The FCC wants to know what the industry thinks about recent trials of geo-targeting using FM boosters. Those trials were conducted at stations in California and Mississippi.
You’ll recall that in December of 2020 the commission opened a notice of proposed rulemaking on a proposal from GeoBroadcast Solutions to modify the rules to allow geo-targeting in certain limited circumstances, the idea being that stations could then super-serve very specific parts of their coverage areas with particularly relevant advertising and information.
Comments and replies on that were to be filed by March of last year.
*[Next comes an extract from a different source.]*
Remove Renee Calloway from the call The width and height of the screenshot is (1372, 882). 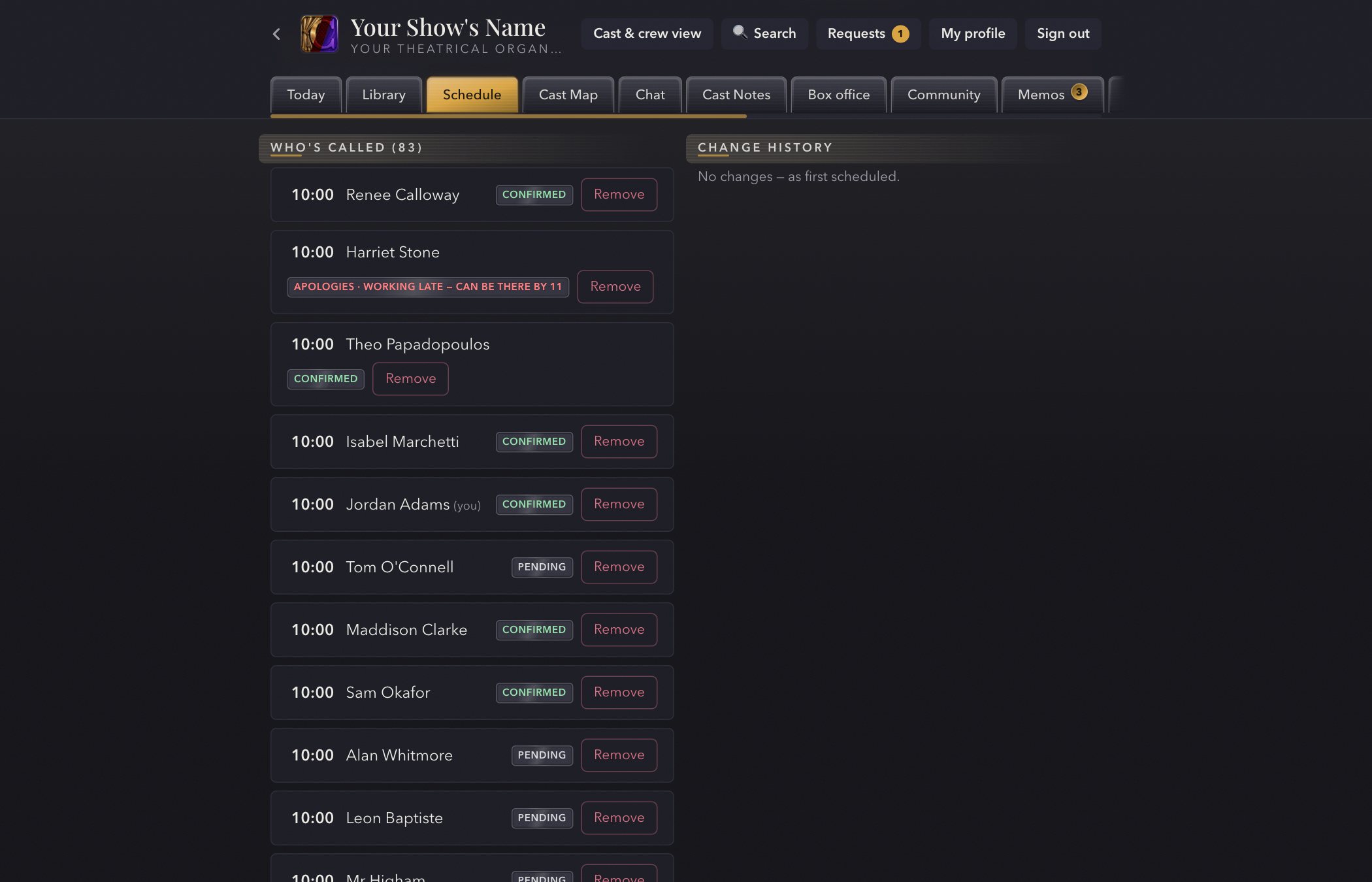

So why open another round of comments?
The Media Bureau answers: “Since that time, GeoBroadcast Solutions sought, and the bureau has approved, experimental authority to test the technology in San Jose, Calif., with station KSJO(FM), and in Jackson, Miss., with station WRBJ-FM.”
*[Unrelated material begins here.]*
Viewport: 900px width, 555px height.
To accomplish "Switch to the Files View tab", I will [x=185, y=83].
As part of that authority, GeoBroadcast Solutions was required to file technical reports in the commission’s Electronic Comment Filing System about the testing it conducted for both stations.
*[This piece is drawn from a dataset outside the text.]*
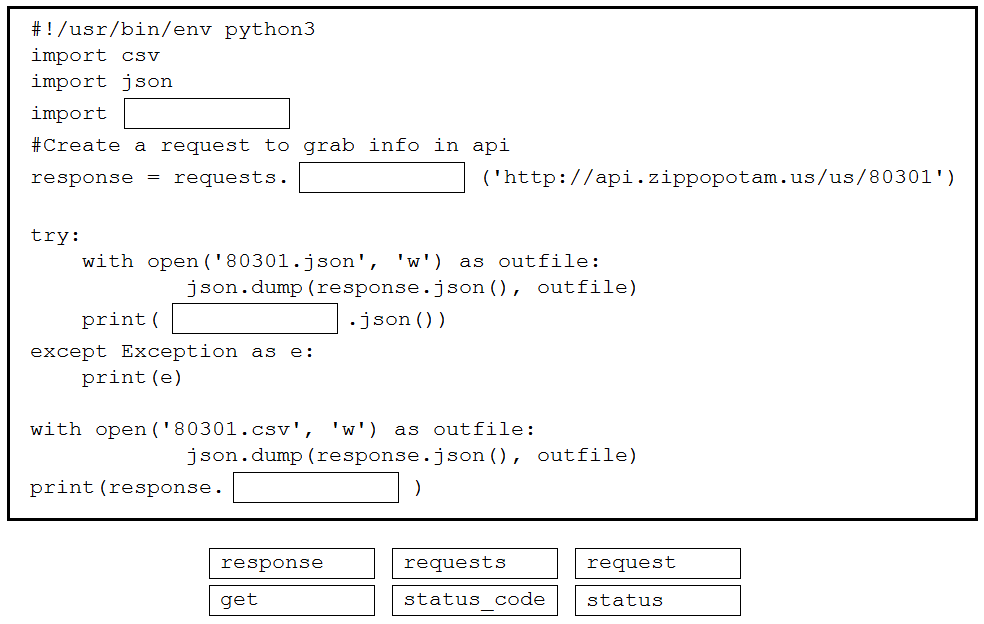Click the blank box after third import
This screenshot has height=624, width=984.
(x=206, y=113)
[Related: “FCC Receives New Zonecasting Data”]
“Those reports contain detailed technical discussions about the operation of GeoBroadcast Solution’s booster technology, its compatibility with the Emergency Alert System and its impact on digital FM broadcasts. This technical information was not available to the public at the time comments and reply comments were due.”
With that in mind, the FCC says it invites public comment on these test reports as well as other documents filed in the proceeding since mid-March of last year.
The new comments will be due 30 days after this FCC announcement appears in the Federal Register. Use the commission’s ECFS to file. Reference MB Dockets 20-401 and 17-105.